Mercoledì 21 alle 21 al Politeama lo spettacolo ispirato a La mite di Fëdor Dostoevskij

Prosegue al Politeama lo spettacolo “Lei” di e con Alfonso Santagata, riconosciuto maestro del teatro contemporaneo, e con Sergio Licatalosi. Appuntamento mercoledì 21 febbraio alle 21 nella sala SET.

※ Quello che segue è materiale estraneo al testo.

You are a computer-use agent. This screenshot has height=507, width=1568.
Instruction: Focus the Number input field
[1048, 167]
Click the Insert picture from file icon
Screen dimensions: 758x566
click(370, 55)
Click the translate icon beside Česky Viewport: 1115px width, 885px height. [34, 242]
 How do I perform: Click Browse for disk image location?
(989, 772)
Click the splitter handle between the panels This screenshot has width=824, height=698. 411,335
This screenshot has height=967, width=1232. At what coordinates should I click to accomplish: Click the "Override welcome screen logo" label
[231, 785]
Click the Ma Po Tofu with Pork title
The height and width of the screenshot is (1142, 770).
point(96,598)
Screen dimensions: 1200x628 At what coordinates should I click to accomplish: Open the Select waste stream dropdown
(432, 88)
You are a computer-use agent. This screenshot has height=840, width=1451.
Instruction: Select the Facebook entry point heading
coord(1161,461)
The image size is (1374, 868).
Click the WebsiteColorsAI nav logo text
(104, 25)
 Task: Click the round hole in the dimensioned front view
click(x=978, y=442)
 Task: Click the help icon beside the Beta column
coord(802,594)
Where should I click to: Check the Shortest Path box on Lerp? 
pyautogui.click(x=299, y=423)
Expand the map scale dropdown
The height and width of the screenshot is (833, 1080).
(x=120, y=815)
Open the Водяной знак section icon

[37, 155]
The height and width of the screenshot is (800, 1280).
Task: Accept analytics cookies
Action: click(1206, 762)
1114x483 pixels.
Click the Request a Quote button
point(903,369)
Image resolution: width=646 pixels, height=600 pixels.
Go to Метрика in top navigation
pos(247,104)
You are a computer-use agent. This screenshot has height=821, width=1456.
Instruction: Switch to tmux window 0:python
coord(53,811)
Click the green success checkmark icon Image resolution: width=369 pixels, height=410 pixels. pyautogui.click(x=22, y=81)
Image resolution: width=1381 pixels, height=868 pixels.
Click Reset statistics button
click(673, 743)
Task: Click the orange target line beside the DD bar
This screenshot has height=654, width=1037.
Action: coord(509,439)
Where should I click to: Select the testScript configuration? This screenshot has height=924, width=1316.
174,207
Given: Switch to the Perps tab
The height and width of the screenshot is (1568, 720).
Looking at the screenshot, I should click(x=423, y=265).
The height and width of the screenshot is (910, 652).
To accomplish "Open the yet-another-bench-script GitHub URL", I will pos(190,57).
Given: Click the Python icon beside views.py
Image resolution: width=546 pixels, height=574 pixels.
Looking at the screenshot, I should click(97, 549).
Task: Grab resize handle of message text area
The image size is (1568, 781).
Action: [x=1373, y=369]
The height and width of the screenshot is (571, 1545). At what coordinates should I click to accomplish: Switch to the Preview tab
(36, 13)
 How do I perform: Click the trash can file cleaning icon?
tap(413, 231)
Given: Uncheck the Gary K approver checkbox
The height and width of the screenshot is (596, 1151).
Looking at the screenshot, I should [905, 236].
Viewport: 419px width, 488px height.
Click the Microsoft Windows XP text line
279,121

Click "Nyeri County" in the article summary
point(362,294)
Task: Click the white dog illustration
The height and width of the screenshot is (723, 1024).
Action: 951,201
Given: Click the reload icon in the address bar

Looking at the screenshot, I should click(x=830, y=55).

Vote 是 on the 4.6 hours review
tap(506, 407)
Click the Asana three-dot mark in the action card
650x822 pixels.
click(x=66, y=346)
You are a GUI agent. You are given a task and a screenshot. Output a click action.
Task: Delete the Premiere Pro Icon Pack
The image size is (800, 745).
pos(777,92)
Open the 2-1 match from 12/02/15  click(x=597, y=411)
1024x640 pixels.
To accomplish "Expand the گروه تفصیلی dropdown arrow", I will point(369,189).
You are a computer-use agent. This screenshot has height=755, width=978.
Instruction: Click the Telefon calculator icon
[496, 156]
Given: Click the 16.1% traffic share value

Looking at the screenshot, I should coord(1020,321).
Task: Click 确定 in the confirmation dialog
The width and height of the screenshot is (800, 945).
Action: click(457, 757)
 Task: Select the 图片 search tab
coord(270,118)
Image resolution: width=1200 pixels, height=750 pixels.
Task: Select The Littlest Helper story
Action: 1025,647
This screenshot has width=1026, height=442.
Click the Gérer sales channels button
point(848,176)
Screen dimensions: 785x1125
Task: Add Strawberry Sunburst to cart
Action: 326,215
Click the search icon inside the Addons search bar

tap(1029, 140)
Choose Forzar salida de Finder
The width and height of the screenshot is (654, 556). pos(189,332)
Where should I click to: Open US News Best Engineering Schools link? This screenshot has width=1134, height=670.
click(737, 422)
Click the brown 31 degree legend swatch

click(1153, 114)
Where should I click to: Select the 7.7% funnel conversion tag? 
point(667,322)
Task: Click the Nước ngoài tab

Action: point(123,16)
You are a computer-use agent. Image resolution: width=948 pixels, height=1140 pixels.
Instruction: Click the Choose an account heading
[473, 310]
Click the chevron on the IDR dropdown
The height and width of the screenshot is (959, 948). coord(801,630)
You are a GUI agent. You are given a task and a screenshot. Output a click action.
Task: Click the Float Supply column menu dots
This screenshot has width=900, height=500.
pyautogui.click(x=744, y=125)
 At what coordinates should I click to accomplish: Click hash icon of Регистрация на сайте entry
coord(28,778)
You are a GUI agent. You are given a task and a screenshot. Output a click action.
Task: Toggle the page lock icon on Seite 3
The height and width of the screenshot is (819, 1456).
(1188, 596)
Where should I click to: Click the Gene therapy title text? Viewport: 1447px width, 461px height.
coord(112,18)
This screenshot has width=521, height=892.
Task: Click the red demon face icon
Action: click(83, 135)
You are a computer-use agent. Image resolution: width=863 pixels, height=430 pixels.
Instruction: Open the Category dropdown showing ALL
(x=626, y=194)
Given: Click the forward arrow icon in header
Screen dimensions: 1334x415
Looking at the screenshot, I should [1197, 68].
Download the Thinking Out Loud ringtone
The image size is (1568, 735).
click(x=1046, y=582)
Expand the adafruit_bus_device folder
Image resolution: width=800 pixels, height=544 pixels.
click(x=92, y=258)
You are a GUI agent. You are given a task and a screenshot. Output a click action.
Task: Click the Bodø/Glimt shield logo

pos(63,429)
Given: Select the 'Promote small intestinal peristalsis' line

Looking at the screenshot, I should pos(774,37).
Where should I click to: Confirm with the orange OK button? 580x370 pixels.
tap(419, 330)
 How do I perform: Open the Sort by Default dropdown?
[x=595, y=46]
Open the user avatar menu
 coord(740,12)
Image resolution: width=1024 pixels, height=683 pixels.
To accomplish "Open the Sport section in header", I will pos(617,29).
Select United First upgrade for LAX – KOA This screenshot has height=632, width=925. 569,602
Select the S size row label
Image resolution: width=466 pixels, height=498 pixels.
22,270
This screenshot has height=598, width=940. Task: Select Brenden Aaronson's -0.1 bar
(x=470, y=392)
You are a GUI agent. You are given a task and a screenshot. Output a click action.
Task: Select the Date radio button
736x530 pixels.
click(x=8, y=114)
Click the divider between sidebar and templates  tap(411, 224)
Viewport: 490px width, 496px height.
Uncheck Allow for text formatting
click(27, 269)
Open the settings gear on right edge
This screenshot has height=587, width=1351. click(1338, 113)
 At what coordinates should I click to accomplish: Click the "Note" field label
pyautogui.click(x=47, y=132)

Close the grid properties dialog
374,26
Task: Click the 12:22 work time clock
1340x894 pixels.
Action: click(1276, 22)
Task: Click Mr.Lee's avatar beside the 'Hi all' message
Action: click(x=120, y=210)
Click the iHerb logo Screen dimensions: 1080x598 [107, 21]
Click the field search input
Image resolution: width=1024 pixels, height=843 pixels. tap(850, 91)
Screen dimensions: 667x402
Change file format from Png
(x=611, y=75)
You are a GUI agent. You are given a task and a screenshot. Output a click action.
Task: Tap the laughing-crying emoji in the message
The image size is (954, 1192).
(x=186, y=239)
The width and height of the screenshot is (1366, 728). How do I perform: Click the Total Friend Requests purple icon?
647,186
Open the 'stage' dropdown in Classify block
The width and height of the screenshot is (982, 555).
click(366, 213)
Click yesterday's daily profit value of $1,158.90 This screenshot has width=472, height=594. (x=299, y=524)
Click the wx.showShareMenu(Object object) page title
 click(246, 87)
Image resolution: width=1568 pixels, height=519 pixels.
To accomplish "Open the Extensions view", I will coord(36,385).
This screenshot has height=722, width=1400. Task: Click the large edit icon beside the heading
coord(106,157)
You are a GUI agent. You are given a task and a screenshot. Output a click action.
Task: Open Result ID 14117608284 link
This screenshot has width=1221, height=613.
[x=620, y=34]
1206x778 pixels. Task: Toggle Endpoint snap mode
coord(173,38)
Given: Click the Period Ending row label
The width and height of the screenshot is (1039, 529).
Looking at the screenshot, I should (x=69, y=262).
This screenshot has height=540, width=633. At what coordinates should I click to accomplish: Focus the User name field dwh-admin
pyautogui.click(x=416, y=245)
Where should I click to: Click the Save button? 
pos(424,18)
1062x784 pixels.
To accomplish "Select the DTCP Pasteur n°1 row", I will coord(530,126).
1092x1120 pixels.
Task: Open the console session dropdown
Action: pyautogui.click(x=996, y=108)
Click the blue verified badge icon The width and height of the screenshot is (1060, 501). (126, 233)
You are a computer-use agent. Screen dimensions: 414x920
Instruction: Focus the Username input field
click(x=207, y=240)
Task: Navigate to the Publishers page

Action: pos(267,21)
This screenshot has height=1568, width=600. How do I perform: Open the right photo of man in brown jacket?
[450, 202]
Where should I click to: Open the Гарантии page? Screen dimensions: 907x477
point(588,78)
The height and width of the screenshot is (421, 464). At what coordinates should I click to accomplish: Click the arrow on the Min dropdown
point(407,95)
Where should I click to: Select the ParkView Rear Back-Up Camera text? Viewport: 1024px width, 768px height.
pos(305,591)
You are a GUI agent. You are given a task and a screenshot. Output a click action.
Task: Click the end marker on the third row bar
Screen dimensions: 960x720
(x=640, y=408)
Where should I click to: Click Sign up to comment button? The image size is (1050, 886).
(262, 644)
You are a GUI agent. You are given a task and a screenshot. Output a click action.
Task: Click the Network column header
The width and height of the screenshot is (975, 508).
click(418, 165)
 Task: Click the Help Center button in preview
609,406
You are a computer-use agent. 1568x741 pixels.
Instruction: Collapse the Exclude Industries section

Lei è il nuovo lavoro firmato da Alfonso Santagata ed ispirato a La mite di Fëdor Dostoevskij. Il protagonista è un usuraio che, sconvolto dopo il suicidio della giovane moglie, si abbandona a un soliloquio delirante. Nella sua disordinata sconnessione si scaglia contro chiunque torni alla sua mente, cercando di ricostruire le cause della propria catastrofe. Ex capitano cacciato dal suo reggimento con l’accusa di viltà, è stato un uomo avaro e vendicativo; chiuso nella sua gabbia di sistemi, pretendeva che lei lo amasse, credesse in lui e lo seguisse, ma così non era. Con Dostoevskij saltano tutte le logiche, le certezze crollano e la domanda che si innesca è: “chi è il carnefice dei due?”. Perché comunque si tratta di due esseri umani, ma anche di una vittima e di un carnefice.

Antonio Santagata, formatosi alla scuola civica di arte drammatica di Milano, ha recitato con Luca Ronconi, Dario Fo e Carlo Cecchi. Con Carlo Morganti ha fondato la compagnia Katzenmacher con cui ha ottenuto importanti riconoscimenti tra cui più volte il premio Ubu. Successivamente ha proseguito nella sua opera di reinterpretazione in chiave moderna di farse e tragedie. Lavora per il cinema e ha partecipato a film con Palombella Rossa e Il Sol dell’Avvenire.

Biglietti (12 euro intero, 10 euro ridotto under 35) in prevendita al Teatro Politeama in orario apertura biglietteria cinema e online su www.politeama.info

Lo spettacolo fa parte della rassegna Discipline(s) con il contributo MIC.